- [Textauszug]
^^^^^^^^
# Empire Total War extremst langsam



## Schleifer (7. Januar 2011)

Hi

spiele nun seit einigerzeit Empire Total War, is auch soweit ganz fein, aber mich nervt die Framerate bei Schlachten extremst.
Auf der Kampagnenkarte läuft alles flüssig, auf den Schlachtfeldern auch bis irgendwann der Punkt kommt nach etwa 5 minuten Schlachtenbummel an dem die Framerate von (geschätzt) 20 auf höchstens 1-2fps einbricht. Ich kann mit der Kamera immernoch frei umherfliegen ohne dass es ruckelt, aber der Rest ist extremst langsam mit allem was dazugehört: Einheitenbefehle werden nicht befolgt, da Empire nicht bemerkt hat, dass man geklickt hat usw.
Eben erst wurden 1000 meiner Leute wegen so nem Falsch-Klick von meinen Mörsern per Explosionsgranaten geplättet

Ich habe keinen Plan woran es liegen könnte. Die Temperaturen sind im grünen Bereich und an den Grafikeinstellungen rumzufuchteln bringt auch nichts. Selbst kleinste Einheitengrößen und min Details bringen nichts. Da es bei großen Schlachten ja viel zu berechnen gibt hat die CPU ordentlich zu tun was man auch in den Temps sieht. Allerdings sollte ein PII x4 955 mit 3.6GHz diese Berechnungen packen.
Ach ja: das Problem tritt nur bei manchen Schlachten auf. Andere, auch große, laufen mitunter problemlos.

Danke für Tipps
Philip


----------



## Antalos (7. Januar 2011)

Ich habe das selbe Problem...dachte aber bislang, dass es an dem Phenom X4 9650 liegt...da er nur mit 2,3 Ghz getaktet war...


----------



## Schleifer (7. Januar 2011)

wenn du den Rechner hast wie er in deiner Sig steht, dann probier's doch bitte nochmal aus
Wenn Empire auch bei nem SB Quad-Core ruckelt dann liegt's definitiv nicht an der CPU-Leistung.
^^^^^^^^
- [Datenabschnitt]
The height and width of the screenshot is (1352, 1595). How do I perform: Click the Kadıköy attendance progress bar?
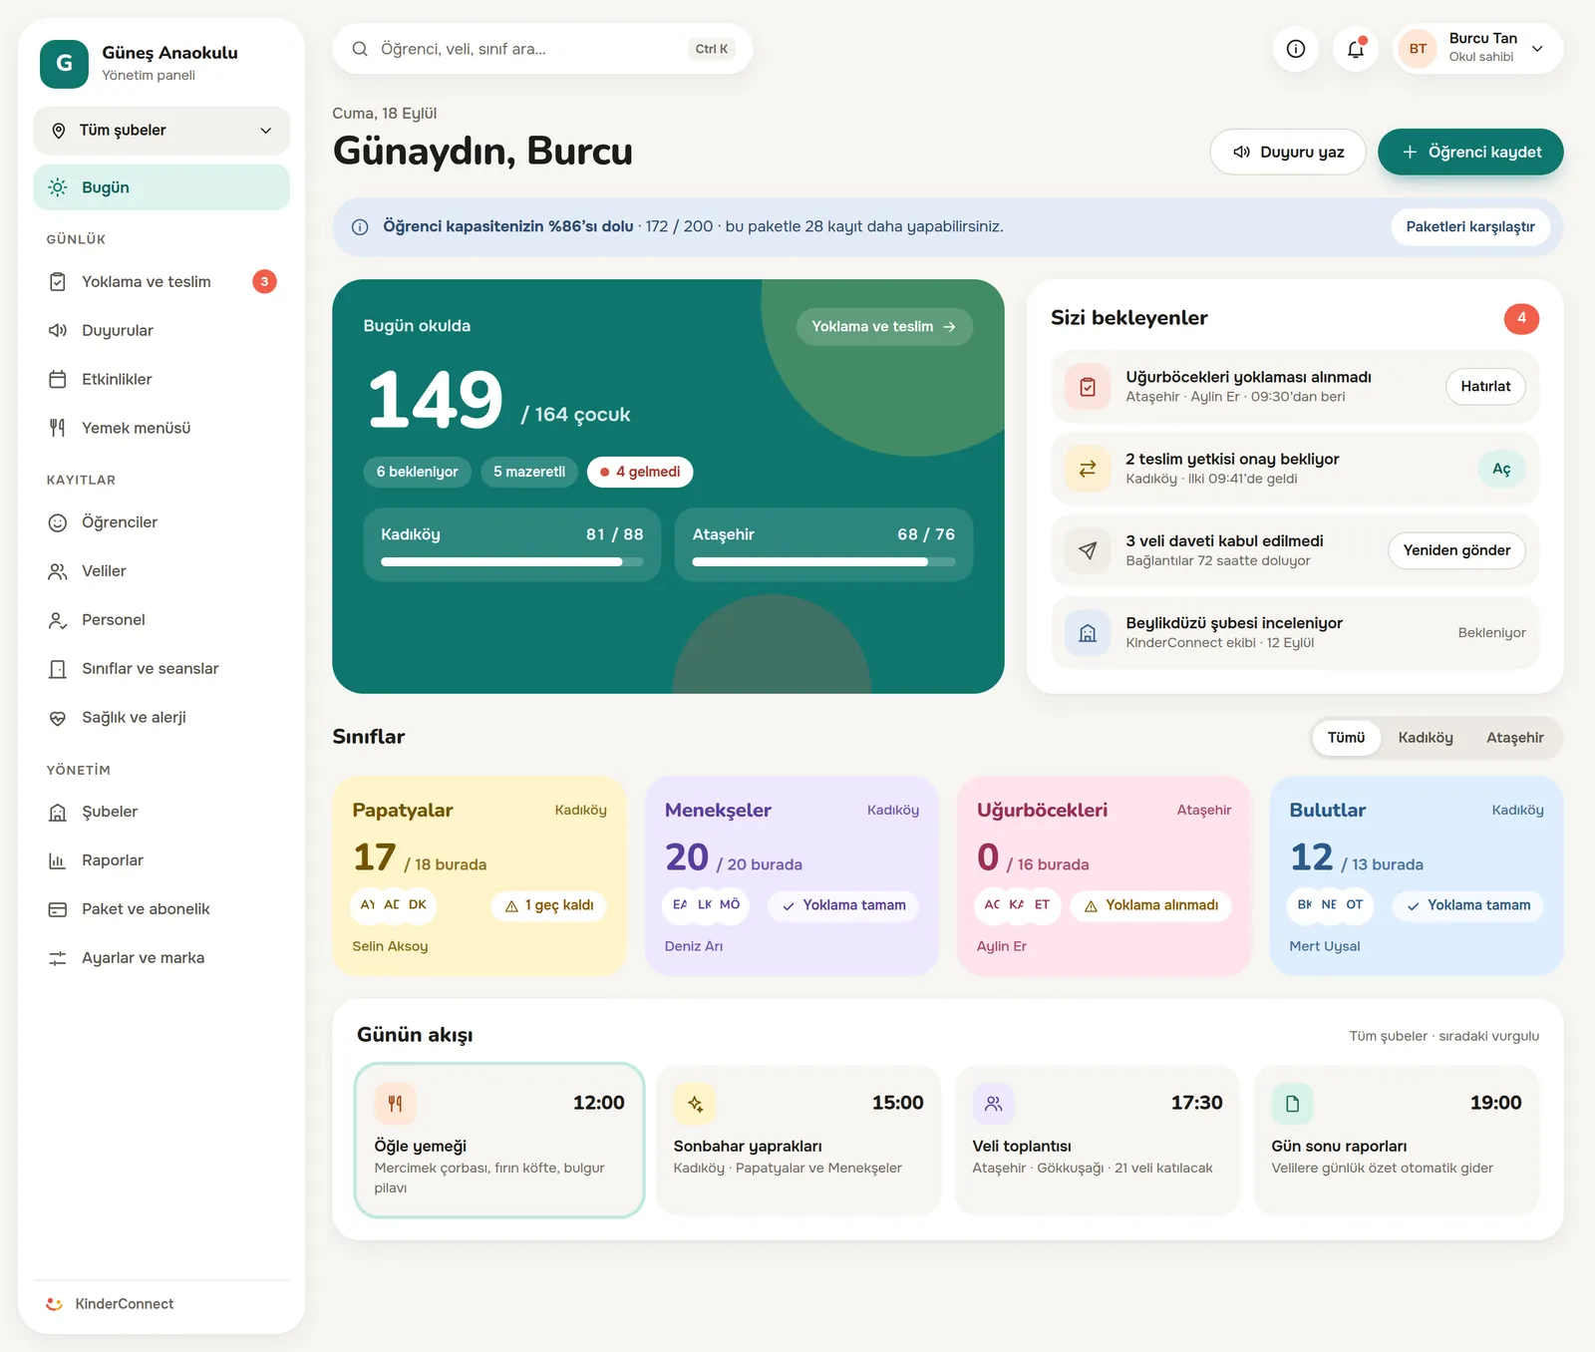[x=511, y=562]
^^^^^^^^
- [Aufgaben]
[1] Beantworte die folgenden Fragen zum Textauszug über Empire Total War.
(a) Nach etwa wie vielen Minuten in einer Schlacht bricht die Framerate laut Schleifer ein?
(b) Welchen Prozessor mit welchem Takt nennt Schleifer?
(c) Mit welchem Takt lief der Phenom X4 9650 von Antalos?
[2] Schreibe die Fortsetzung des Textauszugs über Empire Total War, die auf seinen letzten Satz folgt.
Das Material hat mit dem Textauszug über Empire Total War nichts zu tun.

- [Antworten im Einzelnen]
[1]
(a) Nach etwa 5 Minuten.
(b) Einen PII x4 955 mit 3.6GHz.
(c) Mit 2,3 GHz.

[2]
----------



## DJ-SK (11. März 2011)

Ich hatte letztens dieses Problem zum ersten und einzigen Mal. 
Kann dazu nur so viel sagen, als dass bei euch die CPU wohl ausscheidet, da ich selbst "nur" nen Core 2 Duo e6850 @ 3,3GHz habe.


----------



## stimpi2k4 (15. März 2011)

Ich kenne das Problem ... ist denke ich ein Bug ... kommt auch nur vor, wenn man eine Burg Schlacht hat. Punkt eins kaputte Mauern brennen und der Rauch macht das ganze 50% langsammer. Wenn dann noch einheiten auf der Mauer sind und nur einzelne Männchen unten stehen und nichts mehr machen wird es soooo langsam trotz 60FPS
Kommt aber nur bei belagerungs Schlachten vor denn 2vs4 gegen 6500 Nahkampf Inder auf den Syrischen Gebirskamm läuft immer wieder super


----------



## Painkiller (17. März 2011)

Das Problem kenn ich auch noch.

Habt ihr das Spiel gepatcht? Ich kann mich erinnern, das es nach einem Patch bei mir weg war.


----------



## böhser onkel (24. März 2011)

Ja gepatcht

Bei mir ruckelst allgemein


----------



## böhser onkel (24. März 2011)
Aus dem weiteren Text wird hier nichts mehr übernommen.